§ YOUR INSTRUCTIONS: Return each of the entries below word for word, keeping every line unchanged.

[Data listing]
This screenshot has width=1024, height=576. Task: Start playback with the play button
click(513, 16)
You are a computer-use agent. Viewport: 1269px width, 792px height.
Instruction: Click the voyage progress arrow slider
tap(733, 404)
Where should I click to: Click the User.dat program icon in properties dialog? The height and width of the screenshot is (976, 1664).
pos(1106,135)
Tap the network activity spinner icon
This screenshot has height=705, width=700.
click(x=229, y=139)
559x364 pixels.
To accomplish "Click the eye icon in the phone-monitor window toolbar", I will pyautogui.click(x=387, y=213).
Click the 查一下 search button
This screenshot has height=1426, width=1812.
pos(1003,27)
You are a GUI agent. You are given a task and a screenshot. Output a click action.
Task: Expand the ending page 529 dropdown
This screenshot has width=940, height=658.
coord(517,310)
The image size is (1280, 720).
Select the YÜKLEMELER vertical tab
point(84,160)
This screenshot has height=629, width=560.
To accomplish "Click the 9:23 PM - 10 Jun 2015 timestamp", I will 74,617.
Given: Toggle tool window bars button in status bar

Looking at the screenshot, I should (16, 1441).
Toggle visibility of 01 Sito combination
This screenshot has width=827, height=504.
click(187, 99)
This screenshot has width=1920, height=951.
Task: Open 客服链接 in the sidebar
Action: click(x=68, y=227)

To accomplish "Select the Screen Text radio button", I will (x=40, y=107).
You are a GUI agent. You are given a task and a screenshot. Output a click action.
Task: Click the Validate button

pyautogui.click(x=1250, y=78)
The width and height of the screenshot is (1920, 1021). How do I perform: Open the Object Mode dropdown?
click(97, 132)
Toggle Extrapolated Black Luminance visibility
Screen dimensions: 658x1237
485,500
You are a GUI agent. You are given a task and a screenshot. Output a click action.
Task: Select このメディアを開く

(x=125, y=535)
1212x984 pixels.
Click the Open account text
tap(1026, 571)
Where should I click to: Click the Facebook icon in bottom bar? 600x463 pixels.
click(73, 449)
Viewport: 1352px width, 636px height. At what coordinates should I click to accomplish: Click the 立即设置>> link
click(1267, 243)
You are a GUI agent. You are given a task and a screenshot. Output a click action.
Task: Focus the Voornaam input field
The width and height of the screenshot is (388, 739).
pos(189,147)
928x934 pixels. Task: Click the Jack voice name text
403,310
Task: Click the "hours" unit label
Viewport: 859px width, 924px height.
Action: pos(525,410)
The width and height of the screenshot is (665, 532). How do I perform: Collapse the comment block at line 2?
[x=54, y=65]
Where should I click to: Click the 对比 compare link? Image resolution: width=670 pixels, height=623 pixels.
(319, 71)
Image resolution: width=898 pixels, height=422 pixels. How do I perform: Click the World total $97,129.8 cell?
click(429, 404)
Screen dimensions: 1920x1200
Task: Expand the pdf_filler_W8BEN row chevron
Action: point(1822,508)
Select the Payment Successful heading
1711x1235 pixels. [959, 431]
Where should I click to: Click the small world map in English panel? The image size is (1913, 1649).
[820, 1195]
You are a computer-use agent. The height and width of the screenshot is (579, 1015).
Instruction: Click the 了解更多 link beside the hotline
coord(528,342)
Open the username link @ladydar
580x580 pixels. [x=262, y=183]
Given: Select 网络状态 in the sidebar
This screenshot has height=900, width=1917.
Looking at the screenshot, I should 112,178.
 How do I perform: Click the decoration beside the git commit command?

§ THE REPLY:
This screenshot has width=1024, height=576. Task: Start playback with the play button
click(513, 16)
You are a computer-use agent. Viewport: 1269px width, 792px height.
Instruction: Click the voyage progress arrow slider
tap(733, 404)
Where should I click to: Click the User.dat program icon in properties dialog? The height and width of the screenshot is (976, 1664).
pos(1106,135)
Tap the network activity spinner icon
This screenshot has height=705, width=700.
click(x=229, y=139)
559x364 pixels.
To accomplish "Click the eye icon in the phone-monitor window toolbar", I will pyautogui.click(x=387, y=213).
Click the 查一下 search button
This screenshot has height=1426, width=1812.
pos(1003,27)
You are a GUI agent. You are given a task and a screenshot. Output a click action.
Task: Expand the ending page 529 dropdown
This screenshot has width=940, height=658.
coord(517,310)
The image size is (1280, 720).
Select the YÜKLEMELER vertical tab
point(84,160)
This screenshot has height=629, width=560.
To accomplish "Click the 9:23 PM - 10 Jun 2015 timestamp", I will 74,617.
Given: Toggle tool window bars button in status bar

Looking at the screenshot, I should (16, 1441).
Toggle visibility of 01 Sito combination
This screenshot has width=827, height=504.
click(187, 99)
This screenshot has width=1920, height=951.
Task: Open 客服链接 in the sidebar
Action: click(x=68, y=227)

To accomplish "Select the Screen Text radio button", I will (x=40, y=107).
You are a GUI agent. You are given a task and a screenshot. Output a click action.
Task: Click the Validate button

pyautogui.click(x=1250, y=78)
The width and height of the screenshot is (1920, 1021). How do I perform: Open the Object Mode dropdown?
click(97, 132)
Toggle Extrapolated Black Luminance visibility
Screen dimensions: 658x1237
485,500
You are a GUI agent. You are given a task and a screenshot. Output a click action.
Task: Select このメディアを開く

(x=125, y=535)
1212x984 pixels.
Click the Open account text
tap(1026, 571)
Where should I click to: Click the Facebook icon in bottom bar? 600x463 pixels.
click(73, 449)
Viewport: 1352px width, 636px height. At what coordinates should I click to accomplish: Click the 立即设置>> link
click(1267, 243)
You are a GUI agent. You are given a task and a screenshot. Output a click action.
Task: Focus the Voornaam input field
The width and height of the screenshot is (388, 739).
pos(189,147)
928x934 pixels. Task: Click the Jack voice name text
403,310
Task: Click the "hours" unit label
Viewport: 859px width, 924px height.
Action: pos(525,410)
The width and height of the screenshot is (665, 532). How do I perform: Collapse the comment block at line 2?
[x=54, y=65]
Where should I click to: Click the 对比 compare link? Image resolution: width=670 pixels, height=623 pixels.
(319, 71)
Image resolution: width=898 pixels, height=422 pixels. How do I perform: Click the World total $97,129.8 cell?
click(429, 404)
Screen dimensions: 1920x1200
Task: Expand the pdf_filler_W8BEN row chevron
Action: point(1822,508)
Select the Payment Successful heading
1711x1235 pixels. [959, 431]
Where should I click to: Click the small world map in English panel? The image size is (1913, 1649).
[820, 1195]
You are a computer-use agent. The height and width of the screenshot is (579, 1015).
Instruction: Click the 了解更多 link beside the hotline
coord(528,342)
Open the username link @ladydar
580x580 pixels. [x=262, y=183]
Given: Select 网络状态 in the sidebar
This screenshot has height=900, width=1917.
Looking at the screenshot, I should 112,178.
 How do I perform: Click the decoration beside the git commit command?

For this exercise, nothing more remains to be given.